* _Your objective_:
Search the data for "agent". Return each matching line.

* _Given information_:
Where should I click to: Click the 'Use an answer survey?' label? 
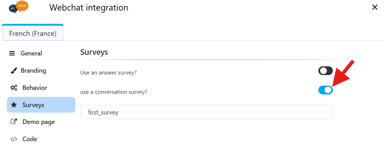[108, 73]
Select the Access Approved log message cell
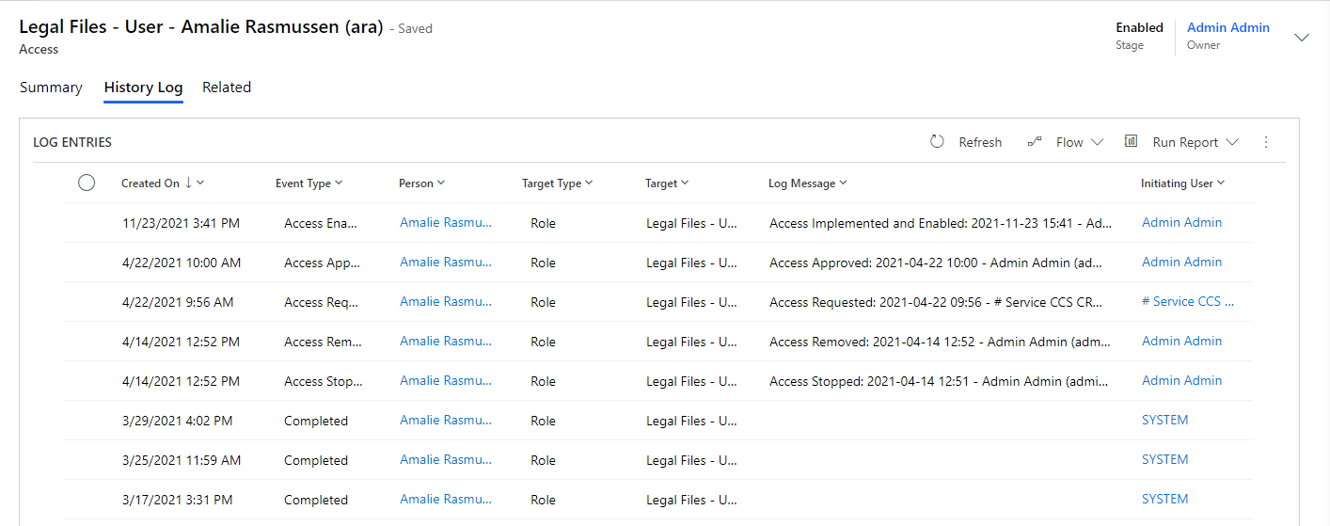 pyautogui.click(x=941, y=263)
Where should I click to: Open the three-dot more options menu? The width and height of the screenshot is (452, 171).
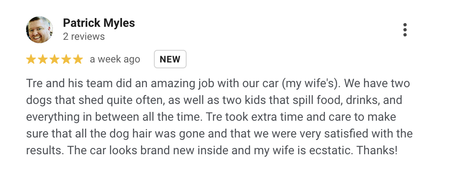click(x=405, y=30)

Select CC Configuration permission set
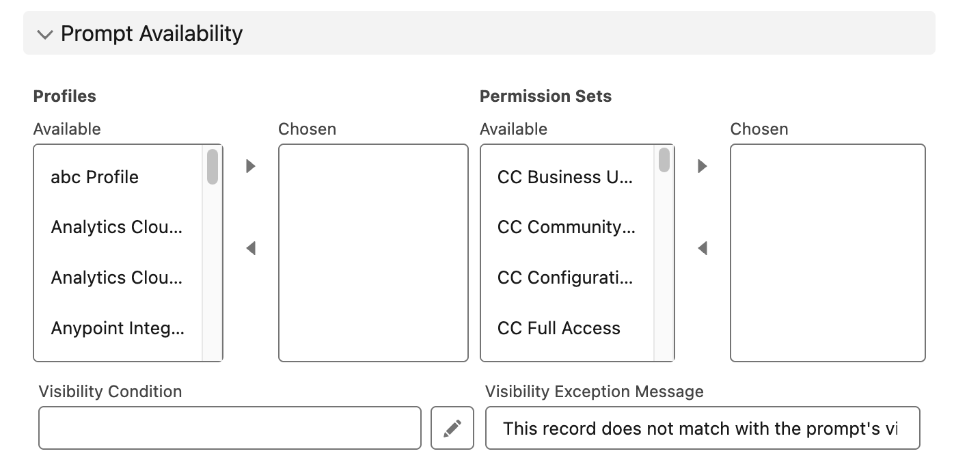tap(565, 278)
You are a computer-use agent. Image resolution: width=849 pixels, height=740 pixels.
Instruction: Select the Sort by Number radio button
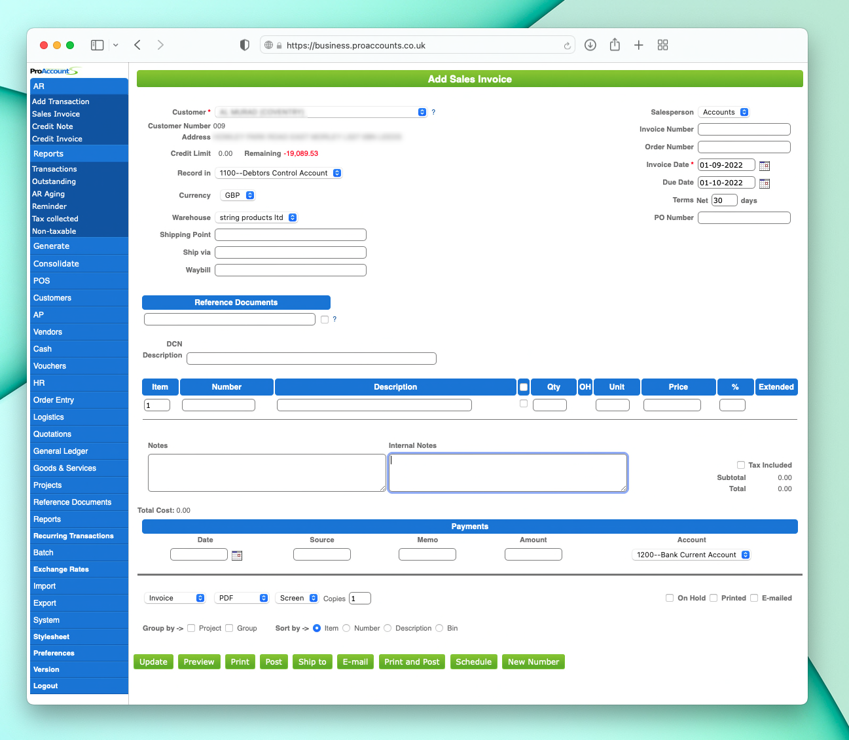pos(346,628)
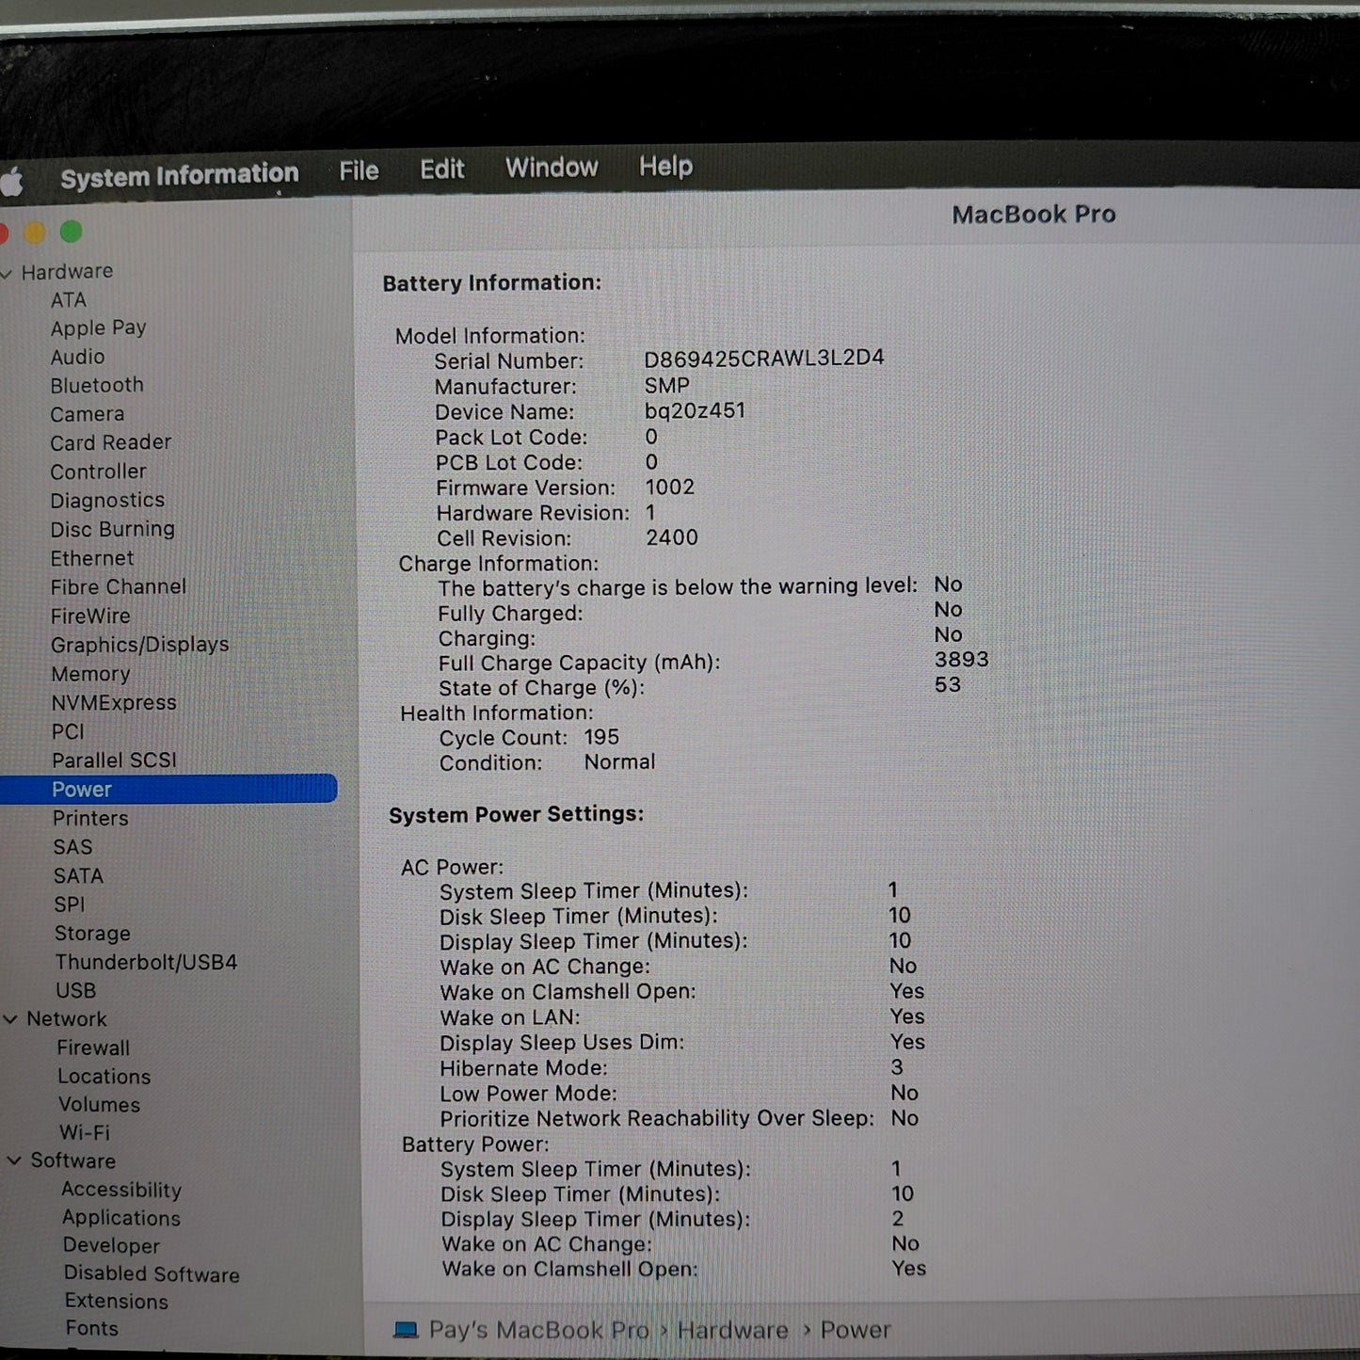
Task: Click Hardware in the breadcrumb path
Action: pos(733,1329)
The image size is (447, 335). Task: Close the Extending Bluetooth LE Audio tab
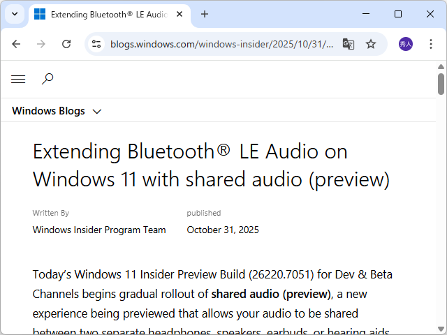(x=180, y=14)

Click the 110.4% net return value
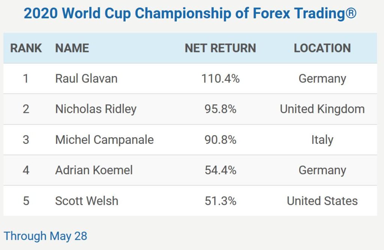[221, 79]
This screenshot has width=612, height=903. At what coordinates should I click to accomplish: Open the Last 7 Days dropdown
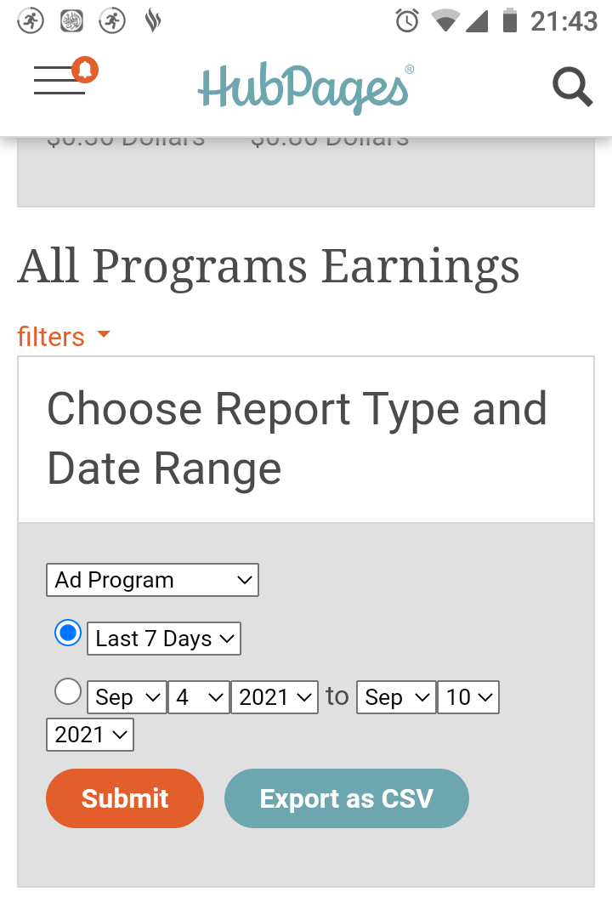pos(164,639)
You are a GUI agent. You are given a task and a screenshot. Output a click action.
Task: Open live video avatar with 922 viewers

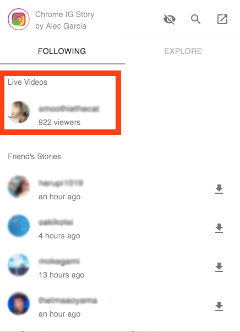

* _Solution to this problem_:
You are a computer-use agent. Image resolution: width=849 pixels, height=740 pixels.
You are a GUI agent. You are given a task and a screenshot. Output a click action.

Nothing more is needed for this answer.